<<<<

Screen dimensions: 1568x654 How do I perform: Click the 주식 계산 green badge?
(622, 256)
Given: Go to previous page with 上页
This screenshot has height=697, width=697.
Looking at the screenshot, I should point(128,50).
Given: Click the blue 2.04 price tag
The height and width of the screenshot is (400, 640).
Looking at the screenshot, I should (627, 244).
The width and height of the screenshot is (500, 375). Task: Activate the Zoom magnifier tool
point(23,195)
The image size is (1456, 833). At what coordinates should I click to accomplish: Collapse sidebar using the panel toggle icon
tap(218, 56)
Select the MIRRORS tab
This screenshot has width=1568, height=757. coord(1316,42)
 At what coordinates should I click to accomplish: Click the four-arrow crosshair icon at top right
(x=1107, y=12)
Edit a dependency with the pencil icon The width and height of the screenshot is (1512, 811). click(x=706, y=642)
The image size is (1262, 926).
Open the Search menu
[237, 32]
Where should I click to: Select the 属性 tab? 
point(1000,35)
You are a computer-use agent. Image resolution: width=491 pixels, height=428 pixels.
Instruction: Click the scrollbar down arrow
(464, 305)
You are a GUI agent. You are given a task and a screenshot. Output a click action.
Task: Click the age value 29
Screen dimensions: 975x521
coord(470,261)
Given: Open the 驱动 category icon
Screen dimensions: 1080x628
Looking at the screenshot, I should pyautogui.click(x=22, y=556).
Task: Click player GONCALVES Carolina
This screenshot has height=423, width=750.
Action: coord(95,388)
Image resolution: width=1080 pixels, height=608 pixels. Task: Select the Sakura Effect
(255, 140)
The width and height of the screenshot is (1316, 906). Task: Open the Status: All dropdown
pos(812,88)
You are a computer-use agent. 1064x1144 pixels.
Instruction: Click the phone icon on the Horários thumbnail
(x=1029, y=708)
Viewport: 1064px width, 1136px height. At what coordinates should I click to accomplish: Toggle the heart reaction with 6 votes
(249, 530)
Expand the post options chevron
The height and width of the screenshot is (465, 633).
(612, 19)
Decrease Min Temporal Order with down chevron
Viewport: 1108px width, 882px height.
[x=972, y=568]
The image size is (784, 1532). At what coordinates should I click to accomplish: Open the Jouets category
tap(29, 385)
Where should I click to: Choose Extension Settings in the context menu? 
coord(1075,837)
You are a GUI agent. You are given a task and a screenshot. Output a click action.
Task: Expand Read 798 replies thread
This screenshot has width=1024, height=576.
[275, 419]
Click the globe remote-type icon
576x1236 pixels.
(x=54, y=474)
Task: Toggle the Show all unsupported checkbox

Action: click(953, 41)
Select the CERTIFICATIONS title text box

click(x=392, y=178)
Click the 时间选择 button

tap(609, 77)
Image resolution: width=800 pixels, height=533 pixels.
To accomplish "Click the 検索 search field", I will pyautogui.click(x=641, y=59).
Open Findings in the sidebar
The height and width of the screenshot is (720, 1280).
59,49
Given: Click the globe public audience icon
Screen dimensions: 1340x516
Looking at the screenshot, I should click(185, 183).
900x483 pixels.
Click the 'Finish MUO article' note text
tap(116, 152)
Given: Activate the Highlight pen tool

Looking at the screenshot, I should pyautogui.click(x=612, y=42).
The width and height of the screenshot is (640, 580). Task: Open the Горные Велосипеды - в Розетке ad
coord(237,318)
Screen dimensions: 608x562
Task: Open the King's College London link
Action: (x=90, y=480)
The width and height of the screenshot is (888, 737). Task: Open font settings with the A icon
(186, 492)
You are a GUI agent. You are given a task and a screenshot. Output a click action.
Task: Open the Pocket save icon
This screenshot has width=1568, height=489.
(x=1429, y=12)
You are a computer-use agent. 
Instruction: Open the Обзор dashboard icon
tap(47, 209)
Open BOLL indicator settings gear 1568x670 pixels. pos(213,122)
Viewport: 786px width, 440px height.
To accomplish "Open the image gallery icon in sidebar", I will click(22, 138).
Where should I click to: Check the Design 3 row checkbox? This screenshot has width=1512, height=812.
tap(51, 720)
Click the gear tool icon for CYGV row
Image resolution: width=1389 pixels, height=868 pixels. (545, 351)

>>>>

• Description of the task
Put each line of the listing above into a JSON list of strings, one string per line, and leave out any blank lines.

• Result for this exercise
[
  "Screen dimensions: 1568x654 How do I perform: Click the 주식 계산 green badge?",
  "(622, 256)",
  "Given: Go to previous page with 上页",
  "This screenshot has height=697, width=697.",
  "Looking at the screenshot, I should point(128,50).",
  "Given: Click the blue 2.04 price tag",
  "The height and width of the screenshot is (400, 640).",
  "Looking at the screenshot, I should (627, 244).",
  "The width and height of the screenshot is (500, 375). Task: Activate the Zoom magnifier tool",
  "point(23,195)",
  "The image size is (1456, 833). At what coordinates should I click to accomplish: Collapse sidebar using the panel toggle icon",
  "tap(218, 56)",
  "Select the MIRRORS tab",
  "This screenshot has width=1568, height=757. coord(1316,42)",
  " At what coordinates should I click to accomplish: Click the four-arrow crosshair icon at top right",
  "(x=1107, y=12)",
  "Edit a dependency with the pencil icon The width and height of the screenshot is (1512, 811). click(x=706, y=642)",
  "The image size is (1262, 926).",
  "Open the Search menu",
  "[237, 32]",
  "Where should I click to: Select the 属性 tab? ",
  "point(1000,35)",
  "You are a computer-use agent. Image resolution: width=491 pixels, height=428 pixels.",
  "Instruction: Click the scrollbar down arrow",
  "(464, 305)",
  "You are a GUI agent. You are given a task and a screenshot. Output a click action.",
  "Task: Click the age value 29",
  "Screen dimensions: 975x521",
  "coord(470,261)",
  "Given: Open the 驱动 category icon",
  "Screen dimensions: 1080x628",
  "Looking at the screenshot, I should pyautogui.click(x=22, y=556).",
  "Task: Click player GONCALVES Carolina",
  "This screenshot has height=423, width=750.",
  "Action: coord(95,388)",
  "Image resolution: width=1080 pixels, height=608 pixels. Task: Select the Sakura Effect",
  "(255, 140)",
  "The width and height of the screenshot is (1316, 906). Task: Open the Status: All dropdown",
  "pos(812,88)",
  "You are a computer-use agent. 1064x1144 pixels.",
  "Instruction: Click the phone icon on the Horários thumbnail",
  "(x=1029, y=708)",
  "Viewport: 1064px width, 1136px height. At what coordinates should I click to accomplish: Toggle the heart reaction with 6 votes",
  "(249, 530)",
  "Expand the post options chevron",
  "The height and width of the screenshot is (465, 633).",
  "(612, 19)",
  "Decrease Min Temporal Order with down chevron",
  "Viewport: 1108px width, 882px height.",
  "[x=972, y=568]",
  "The image size is (784, 1532). At what coordinates should I click to accomplish: Open the Jouets category",
  "tap(29, 385)",
  "Where should I click to: Choose Extension Settings in the context menu? ",
  "coord(1075,837)",
  "You are a GUI agent. You are given a task and a screenshot. Output a click action.",
  "Task: Expand Read 798 replies thread",
  "This screenshot has width=1024, height=576.",
  "[275, 419]",
  "Click the globe remote-type icon",
  "576x1236 pixels.",
  "(x=54, y=474)",
  "Task: Toggle the Show all unsupported checkbox",
  "Action: click(953, 41)",
  "Select the CERTIFICATIONS title text box",
  "click(x=392, y=178)",
  "Click the 时间选择 button",
  "tap(609, 77)",
  "Image resolution: width=800 pixels, height=533 pixels.",
  "To accomplish \"Click the 検索 search field\", I will pyautogui.click(x=641, y=59).",
  "Open Findings in the sidebar",
  "The height and width of the screenshot is (720, 1280).",
  "59,49",
  "Given: Click the globe public audience icon",
  "Screen dimensions: 1340x516",
  "Looking at the screenshot, I should click(185, 183).",
  "900x483 pixels.",
  "Click the 'Finish MUO article' note text",
  "tap(116, 152)",
  "Given: Activate the Highlight pen tool",
  "Looking at the screenshot, I should pyautogui.click(x=612, y=42).",
  "The width and height of the screenshot is (640, 580). Task: Open the Горные Велосипеды - в Розетке ad",
  "coord(237,318)",
  "Screen dimensions: 608x562",
  "Task: Open the King's College London link",
  "Action: (x=90, y=480)",
  "The width and height of the screenshot is (888, 737). Task: Open font settings with the A icon",
  "(186, 492)",
  "You are a GUI agent. You are given a task and a screenshot. Output a click action.",
  "Task: Open the Pocket save icon",
  "This screenshot has width=1568, height=489.",
  "(x=1429, y=12)",
  "You are a computer-use agent. ",
  "Instruction: Open the Обзор dashboard icon",
  "tap(47, 209)",
  "Open BOLL indicator settings gear 1568x670 pixels. pos(213,122)",
  "Viewport: 786px width, 440px height.",
  "To accomplish \"Open the image gallery icon in sidebar\", I will click(22, 138).",
  "Where should I click to: Check the Design 3 row checkbox? This screenshot has width=1512, height=812.",
  "tap(51, 720)",
  "Click the gear tool icon for CYGV row",
  "Image resolution: width=1389 pixels, height=868 pixels. (545, 351)"
]